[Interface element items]
Begin

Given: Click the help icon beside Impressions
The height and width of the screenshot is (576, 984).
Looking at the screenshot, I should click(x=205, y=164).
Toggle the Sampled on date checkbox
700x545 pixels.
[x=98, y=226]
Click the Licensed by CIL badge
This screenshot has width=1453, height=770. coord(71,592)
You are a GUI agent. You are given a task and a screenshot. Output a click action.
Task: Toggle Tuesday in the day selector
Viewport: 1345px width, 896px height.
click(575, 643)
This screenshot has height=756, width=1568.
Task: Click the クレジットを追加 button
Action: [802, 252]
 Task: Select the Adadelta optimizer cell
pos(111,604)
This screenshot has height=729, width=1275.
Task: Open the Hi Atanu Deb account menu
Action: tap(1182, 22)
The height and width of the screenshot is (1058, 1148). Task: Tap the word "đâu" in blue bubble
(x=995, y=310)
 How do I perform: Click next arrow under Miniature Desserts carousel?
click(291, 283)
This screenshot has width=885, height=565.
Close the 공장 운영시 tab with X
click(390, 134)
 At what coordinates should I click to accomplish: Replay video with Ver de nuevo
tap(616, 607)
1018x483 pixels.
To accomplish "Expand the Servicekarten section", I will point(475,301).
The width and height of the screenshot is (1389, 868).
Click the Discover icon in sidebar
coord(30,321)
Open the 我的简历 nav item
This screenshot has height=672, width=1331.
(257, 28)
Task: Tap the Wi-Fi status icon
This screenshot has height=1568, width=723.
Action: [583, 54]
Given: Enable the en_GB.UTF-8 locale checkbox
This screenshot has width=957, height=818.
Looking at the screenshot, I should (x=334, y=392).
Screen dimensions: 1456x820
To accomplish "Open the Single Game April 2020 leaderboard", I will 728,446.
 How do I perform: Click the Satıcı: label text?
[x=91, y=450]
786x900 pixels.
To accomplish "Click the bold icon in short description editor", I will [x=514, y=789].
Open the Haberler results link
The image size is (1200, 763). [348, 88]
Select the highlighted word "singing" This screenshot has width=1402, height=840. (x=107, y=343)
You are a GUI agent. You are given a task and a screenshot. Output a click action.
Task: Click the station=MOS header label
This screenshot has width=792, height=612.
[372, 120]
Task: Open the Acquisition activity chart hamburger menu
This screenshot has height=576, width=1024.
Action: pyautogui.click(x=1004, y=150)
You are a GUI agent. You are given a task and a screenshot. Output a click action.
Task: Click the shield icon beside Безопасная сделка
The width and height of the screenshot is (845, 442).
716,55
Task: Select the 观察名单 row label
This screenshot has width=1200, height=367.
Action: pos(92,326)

End

Challenge: Rewrite the items as a numbered list, beginning with the first line and going on through the line that contains "Action: [802, 252]". Leave out any blank lines.

Problem solution:
1. Given: Click the help icon beside Impressions
2. The height and width of the screenshot is (576, 984).
3. Looking at the screenshot, I should click(x=205, y=164).
4. Toggle the Sampled on date checkbox
5. 700x545 pixels.
6. [x=98, y=226]
7. Click the Licensed by CIL badge
8. This screenshot has width=1453, height=770. coord(71,592)
9. You are a GUI agent. You are given a task and a screenshot. Output a click action.
10. Task: Toggle Tuesday in the day selector
11. Viewport: 1345px width, 896px height.
12. click(575, 643)
13. This screenshot has height=756, width=1568.
14. Task: Click the クレジットを追加 button
15. Action: [802, 252]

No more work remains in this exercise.